Farmers sue Encinitas Union School District over contract

Eat Well Group believes that the Encinitas Union School District wrongly terminated its contract to oversee this 10-acre plot
Eat Well Group believes that the Encinitas Union School District wrongly terminated its contract to oversee this 10-acre plot
/ Jared Whitlock

Lawsuit seeking $5.28 million in damages from district

Two farmers previously in charge of transforming 10 acres of land into a farm education center have filed a breach-of-contract lawsuit against the Encinitas Union School District.

In turn, the district slapped the farmers and their company, Eat Well Group, with a counter lawsuit on Dec. 2. It states the company failed to put in irrigation, fencing and access roads at the district satellite campus, located at 441 Quail Gardens Drive in Encinitas.
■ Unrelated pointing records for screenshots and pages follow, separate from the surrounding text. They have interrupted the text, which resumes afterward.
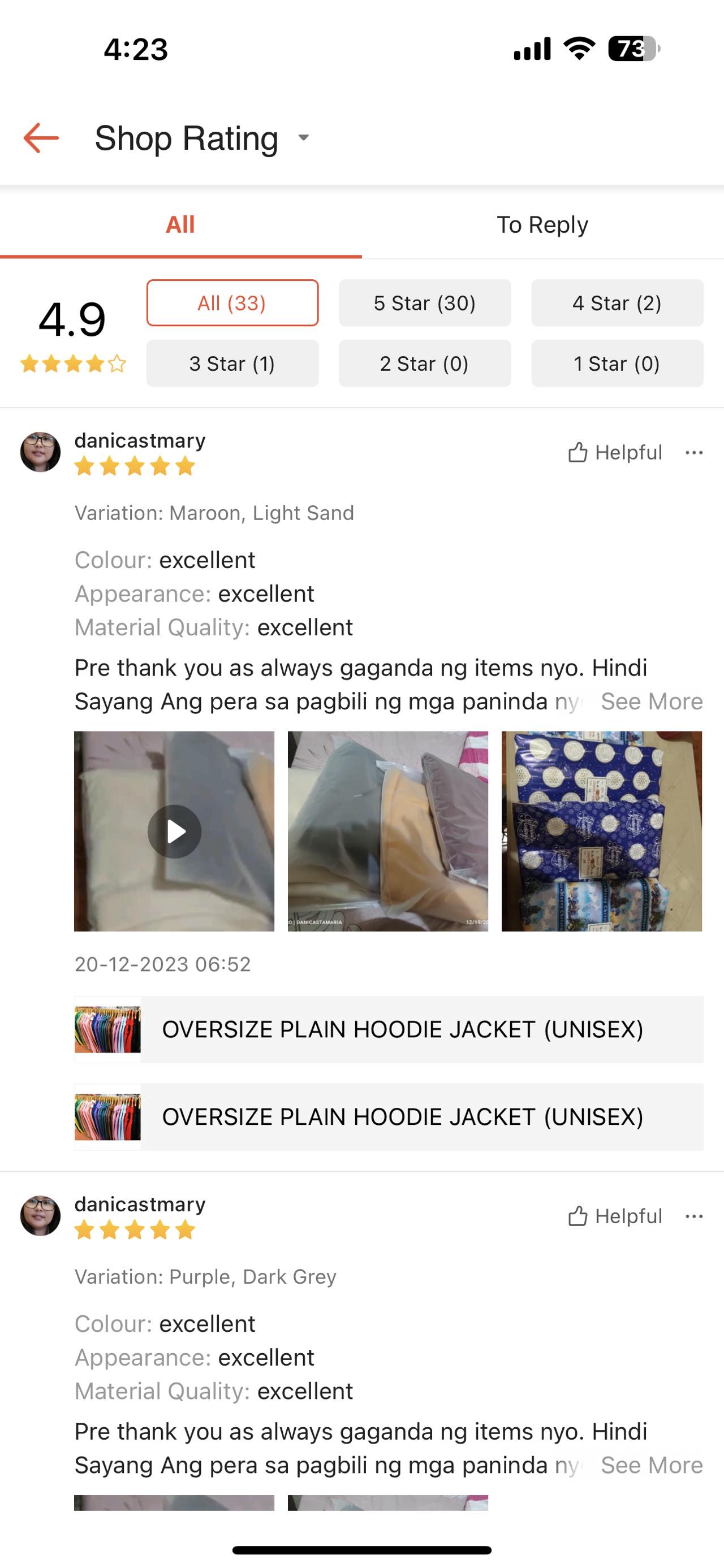Mark the Purple, Dark Grey review as Helpful
Image resolution: width=724 pixels, height=1568 pixels.
click(615, 1216)
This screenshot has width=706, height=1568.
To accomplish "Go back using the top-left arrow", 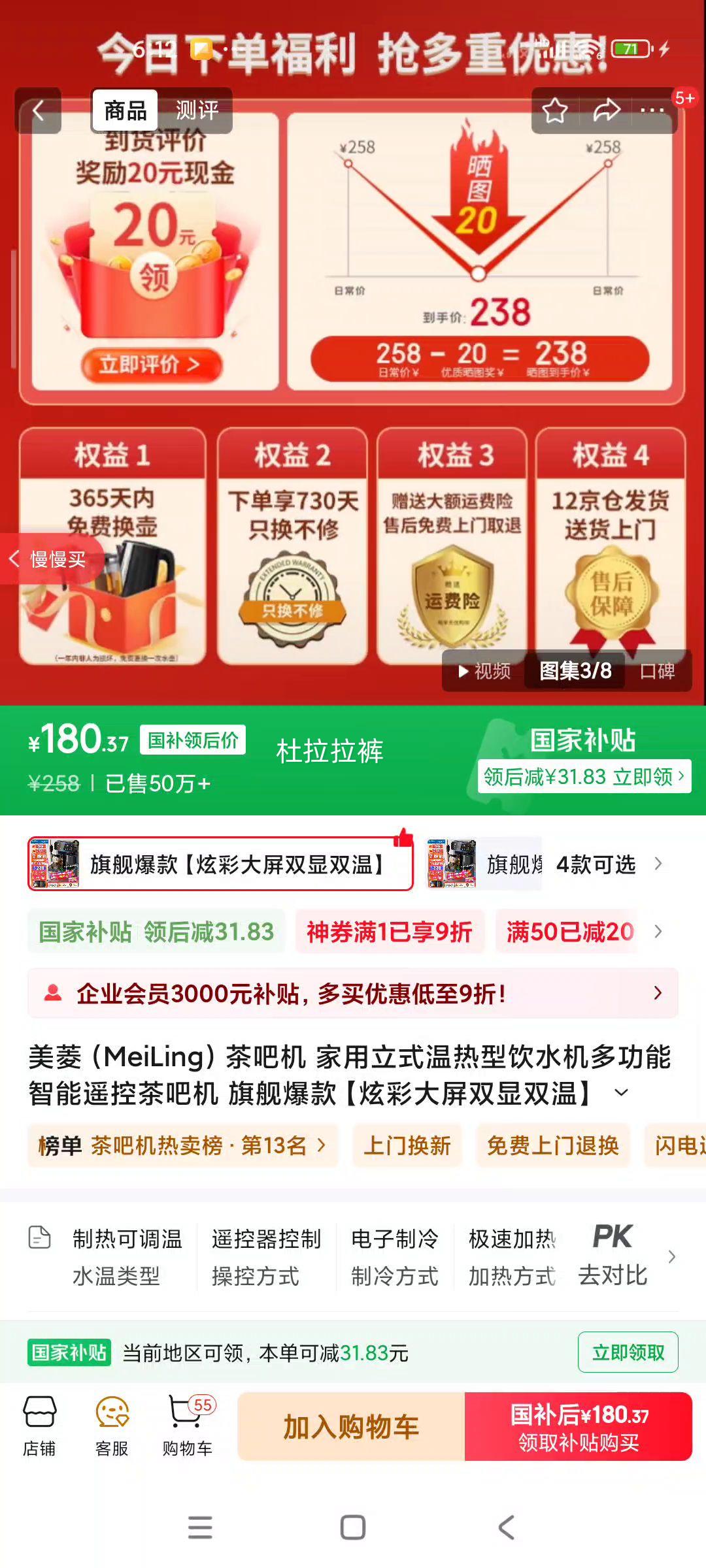I will click(38, 110).
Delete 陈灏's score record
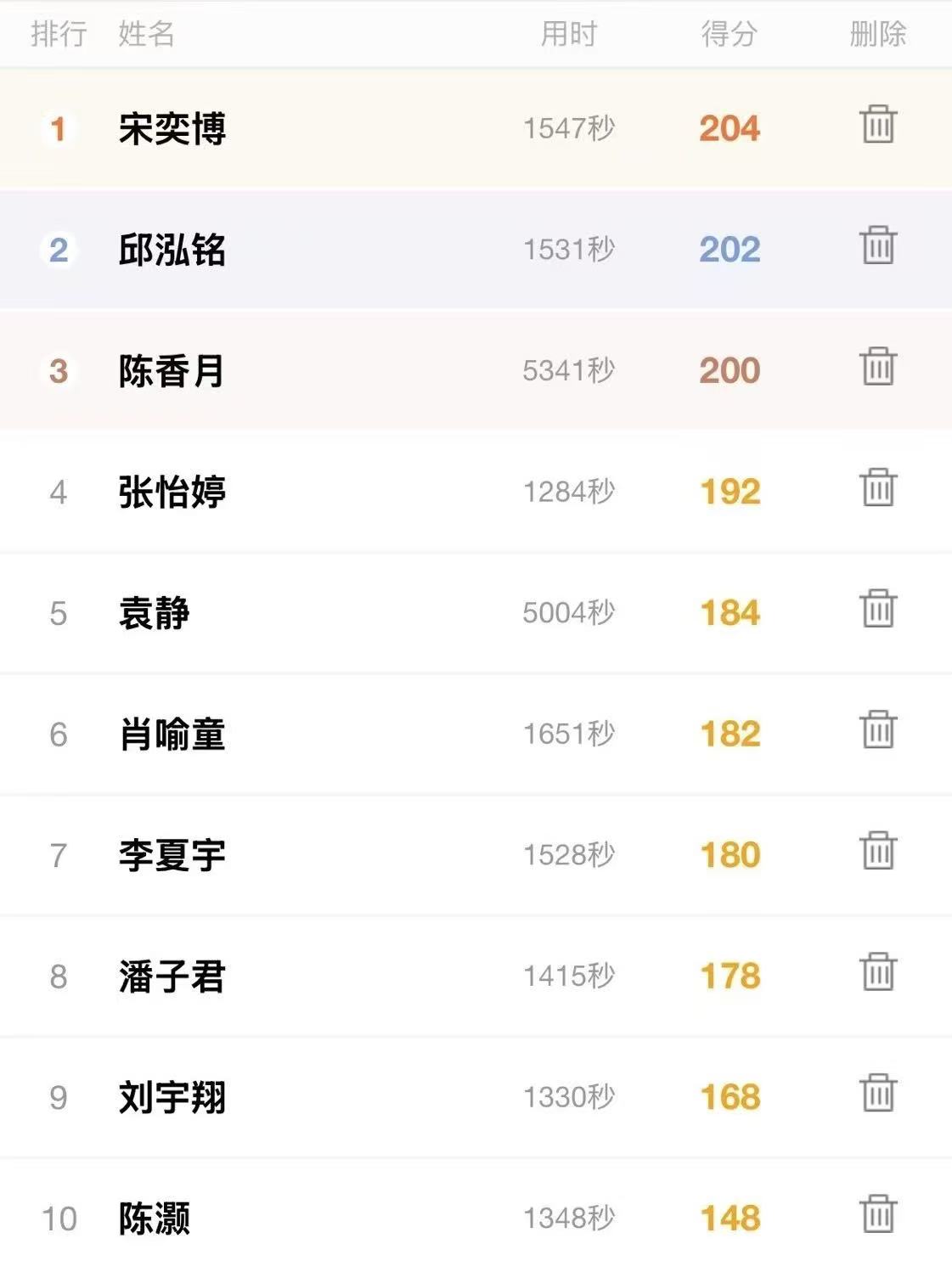This screenshot has height=1272, width=952. (878, 1214)
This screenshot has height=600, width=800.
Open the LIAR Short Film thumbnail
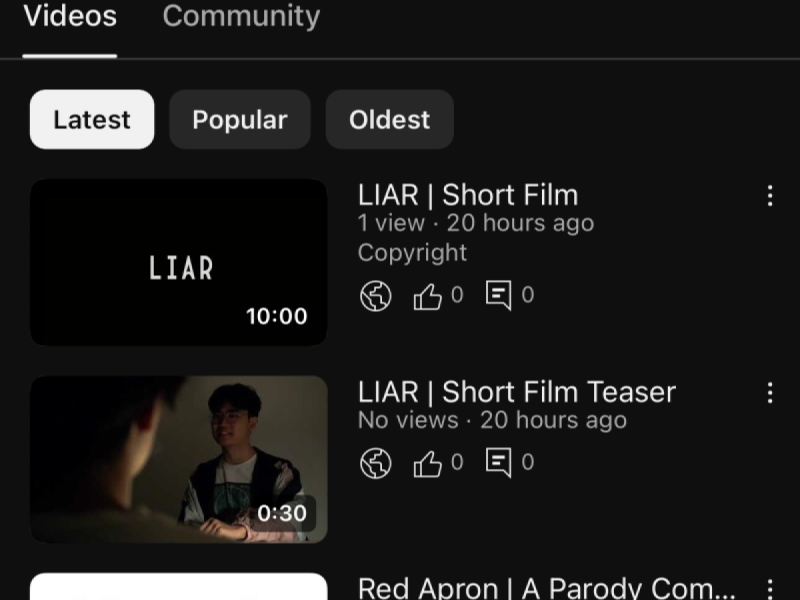pyautogui.click(x=179, y=262)
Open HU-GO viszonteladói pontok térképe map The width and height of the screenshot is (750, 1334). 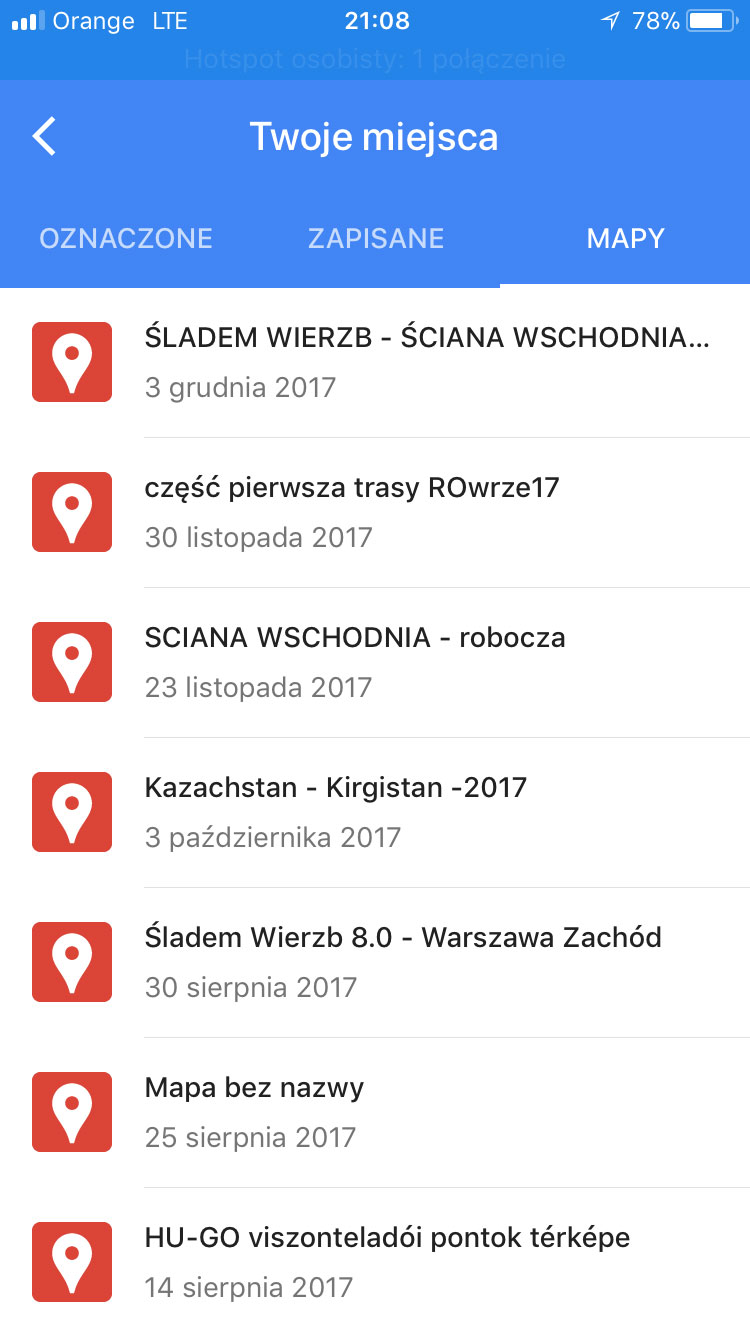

Eat Well Group’s Oct. 20 complaint alleges that the district prevented Eat Well Group from fulfilling contract duties at the property, stating in one instance the Encinitas district changed the fence locks and refused to hand over the key.

Originally, the district envisioned a long-term agreement in which Eat Well Group would develop and manage the farm education site, as well as lease space to subtenants. But last year, the district decided to retain control of the property and carry out its own vision.

Students last spring for the first time visited the farm, in the making for more than five years. The property is still a work in progress, but has rows of crops for school lunches and four portable buildings, dedicated to nutrition and science lessons.

Eat Well Group in 2013 entered into a one-year license to get the ball rolling on the farm education center, and the lawsuit alleges that the district prematurely canceled the deal for no reason.

“This blindsided them,” said attorney Greg Woodard, representing farmers Scott Murray and Jerry Miller of Eat Well Group. “Suddenly the license was terminated and they had no idea why.”

Woodard said Eat Well Group agreed to the deal based on the understanding it would lead to a long-term extension. The one-year contract “specifically contemplates” Eat Well Group overseeing the property by way of a 30-year, joint-occupancy agreement, but that never materialized, according to the lawsuit.

The two farmers sunk a lot of time into planning the farm, and Miller even relocated his family from Colorado to the area to push it forward, Woodard said. He added their dedication was the result of repeated district support for the farm vision, which abruptly ended in March 2014 when the district cut off all communications.

They’re seeking $5.28 million in damages from the Encinitas Union School District, the lion’s share of which represents lost lease revenue from the proposed 30-year agreement. The figure also includes Eat Well Group’s out-of-pocket expenses and fees the company would have received for converting the then-vacant site into an agriculture education center.

Murray’s company, Murray Farms, is also named as a plaintiff in their lawsuit.

The lawsuit alleges that in addition to the district locking Eat Well Group off the property for a period, the district wouldn’t agree to a location for fencing and access roads. It goes on to say the district’s contractor denied the company’s proposed site improvements for eight months. And it states that the district changed the configuration of the Encinitas Community Garden on the land, requiring an overhaul of plans.

District Superintendent Tim Baird said that the district didn’t get in Eat Well Group’s way, adding the group had access to the site but didn’t make improvements as required under the one-year license.

“Eat Well was not locked out of the site…I don’t think they had the capacity to do what we expected them to do,” Baird said.

Baird said the district ended the license with Eat Well Group and declined a long-term extension because it realized that maintaining district control over the site would mean more flexibility. The nonprofit Healthy Day Partners briefly oversaw the property earlier this year, but the district now manages it.

“At the end of the day, it makes more sense that we’re in charge both of the production farm and the instructional programming,” Baird said.

Baird said it’s “crazy” that Eat Well Group is looking for $5.28 million.

“That’s an awful lot of tomatoes you have to grow to make $5 million,” Baird said. He noted that the district’s counter lawsuit is seeking compensatory damages and attorneys’ fees.

Proposition P, a $44 million bond passed in 2010 for facility and technology upgrades, has paid for development of the 10-acre property.

The site was gifted to the district after a large development deal about a dozen years ago. Enrollment projections showed there wouldn’t be enough students in the district to justify another school, so the district board approved a farm concept in 2010 with the aim of offering hands-on education.

Baird said he’s confident the district will prevail in Eat Well Group’s lawsuit.

“I don’t believe there’s a lot of substance to it,” he said.